Especially regarding the softwood! It's a bit of an odd set up really, it's an old building, but the bar is sort of industrial/modern/worn old.... definitely an eclectic mish mash!

I'd post pictures of how it looks, but I've agreed to keep pictures offline until everything is up and running.

I'll have to start hunting for a decent source for some hardwood.

Many thanks

Ian


----------



## Fitzroy (14 Aug 2019)

Any local reclamation yards or pub refurbs/renovation/demolitions ongoing around you? A reclaimed top could be an option. 

Seem a few on gumtree around me over the years. 

Fitz.


----------



## adidat (15 Aug 2019)

check out devon hardwoods they can plane to size for you and have a fairly decent stock of different timbers!

adidat


----------



## peter-harrison (15 Aug 2019)

How about old scaffold boards? They may be softwood but they are very hard-wearing especially as you want them distressed. Scaffolding companies have to renew them every 2 years I think, and sell off the old ones. I've seen counters made from them in a busy hardware store (Mackays of Cambridge) and they look pretty good.


----------



## Beanwood (15 Aug 2019)

How about some ‘landscaping’ oak sleepers (the 2.4m 200mm x 50mm ones).


----------



## Wood_this_work? (15 Aug 2019)

Thanks to all you guys for your replies.

I will look into the devon company!
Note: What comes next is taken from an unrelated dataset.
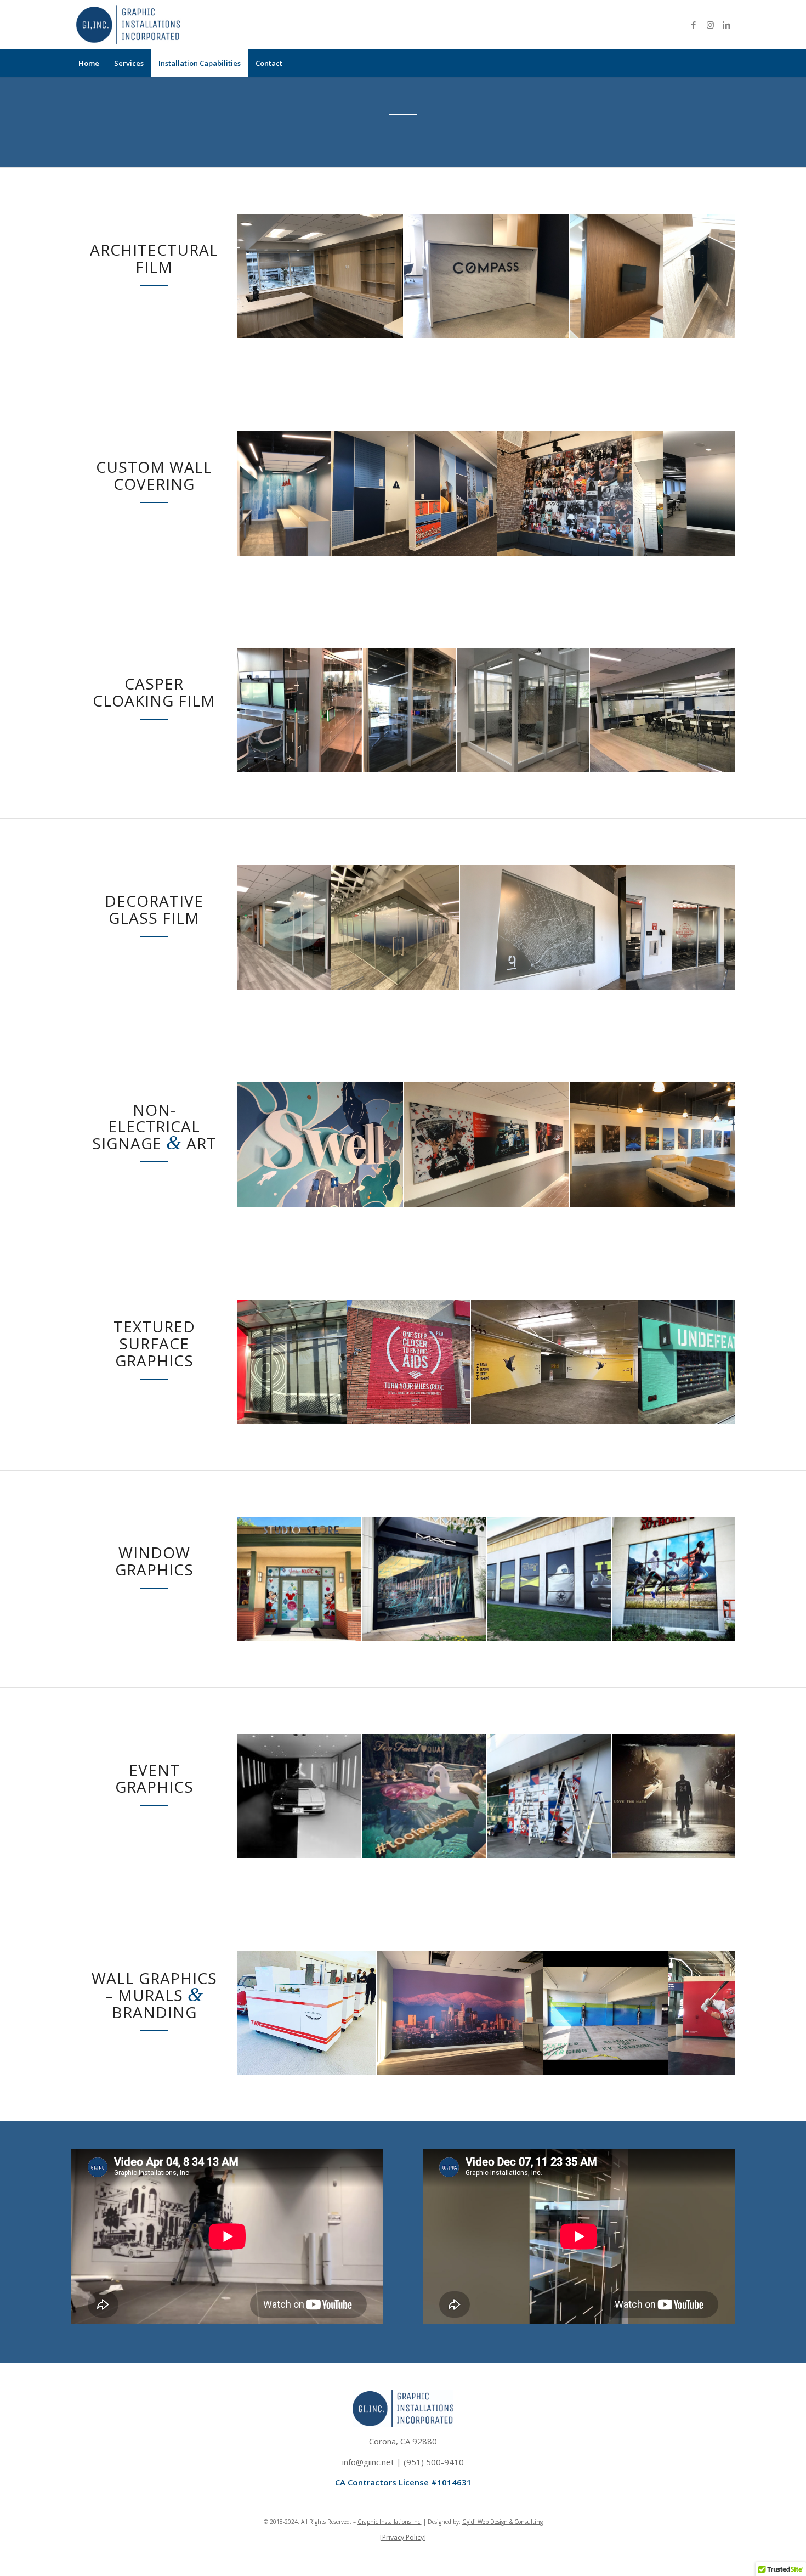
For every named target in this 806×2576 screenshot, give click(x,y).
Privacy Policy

Obviously on the doorstep. 

With regards to scaffold boards, I'm not 100% on these, I have used some brand new ones as a counter top in a part of my kitchen and as a wall panelling project in another room, but I have found they've shrunk as times goes on, not massively, but enough that on the wall panelling I now have gaps between the boards (all placed individually), where there weren't ones before and on the kitchen counter, a mitred joint now has split.. admittedly I think I just glued this rather than biscuit jointing it...
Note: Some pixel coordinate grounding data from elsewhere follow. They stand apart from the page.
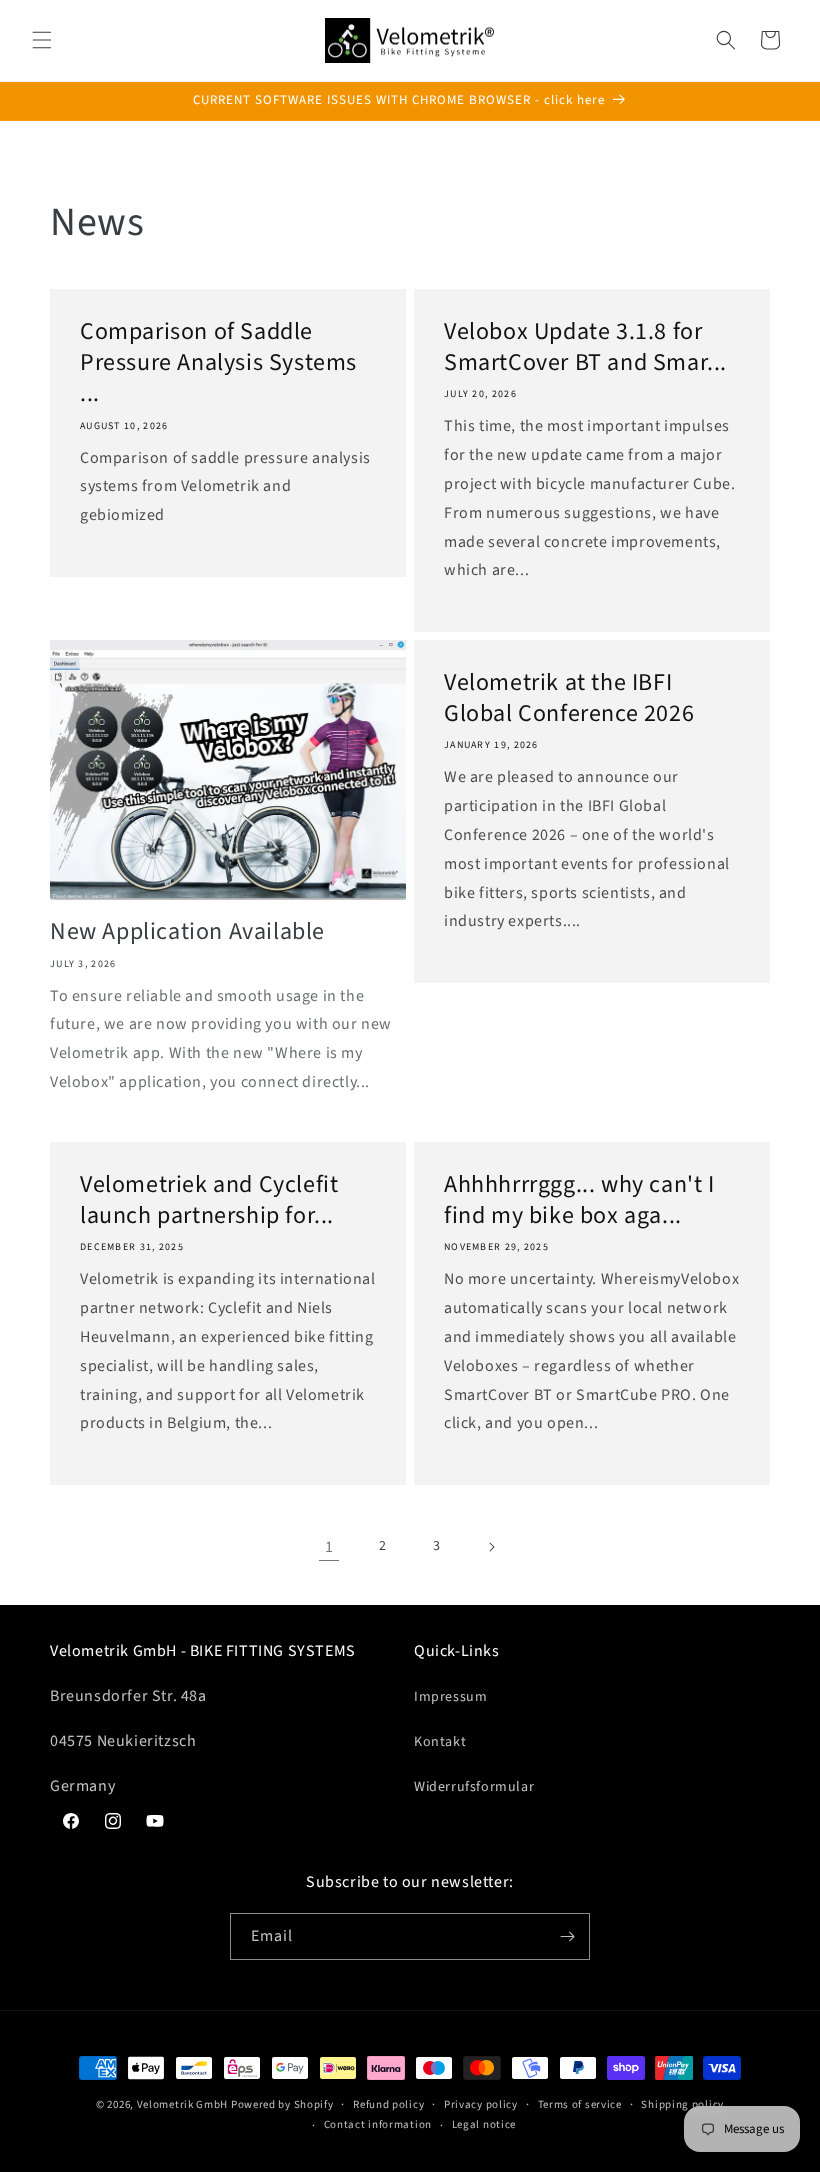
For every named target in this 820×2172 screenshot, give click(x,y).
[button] (42, 40)
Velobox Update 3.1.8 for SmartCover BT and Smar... (585, 347)
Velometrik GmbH (183, 2104)
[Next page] (491, 1547)
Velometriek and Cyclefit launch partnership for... (209, 1200)
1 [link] (329, 1547)
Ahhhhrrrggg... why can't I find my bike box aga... (579, 1200)
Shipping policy (682, 2104)
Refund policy (388, 2104)
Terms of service (580, 2104)
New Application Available (187, 931)
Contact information (378, 2124)
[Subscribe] (567, 1936)
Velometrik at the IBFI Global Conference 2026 (569, 698)
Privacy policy (481, 2104)
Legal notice (484, 2124)
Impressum (450, 1697)
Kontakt (440, 1742)
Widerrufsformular (474, 1787)
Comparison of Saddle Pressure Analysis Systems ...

Perhaps the lesson is to glue/screw/biscuit joint everything...

As for the reclamation yards (there is a few), unfortunately these are now effectively becoming some sort of Laura Ashley priced junk yards, where really things that have no real business having a double digit price tag, often have 3-4 digit price tags... (all before the decimal place!)..

I haven't seen much on gumtree, nor ebay for that matter.

I'll also look into the garden sleeper idea! Thank you!


----------



## Trevanion (15 Aug 2019)

Wood_this_work?":1gslc3hd said:


> Perhaps the lesson is to glue/screw/biscuit joint everything...



The lesson is to learn about how wood behaves first before making anything with it. 

I imagine the scaffold boards you used were probably quite high in moisture content since they're usually stored outside even from new and may even be high in moisture content anyway, as normally a scaffold board isn't made into furniture and is usually kept outside anyway so they don't bother doing proper drying processes on them. It also probably hadn't been allowed to acclimatise properly in a dry, warm environment for a few weeks prior starting to make anything with them. That's why you've got shrinkage and splits, the wood was used to being out in the weather and now it's been taken into a hot environment with central heating where all the moisture leaves the timber resulting in shrinkage and if the shrinkage is rapid enough it will split timber. No matter how many fixings or what kind of glue you use you won't be able to stop wood from doing its own thing, you just have to work with it the best you can.


----------



## Doug71 (15 Aug 2019)

It seems these days it often comes down to looks over practicality. All the new trendy little bars that pop up seem to have everything made out of scaffold boards, the rougher the better but totally impractical.

There is a Brew Dog pub near us and the bar really is just made out of pallets and concrete paving slabs. No plaster on the walls, just the rough old brick exposed. All the wiring runs and pipes etc exposed. They probably paid a designer a fortune to create the industrial look, reminds me of the Emperor's new clothes!


----------



## gregmcateer (16 Aug 2019)

Another possible source could be old school science labs- now they are hard wearing!


----------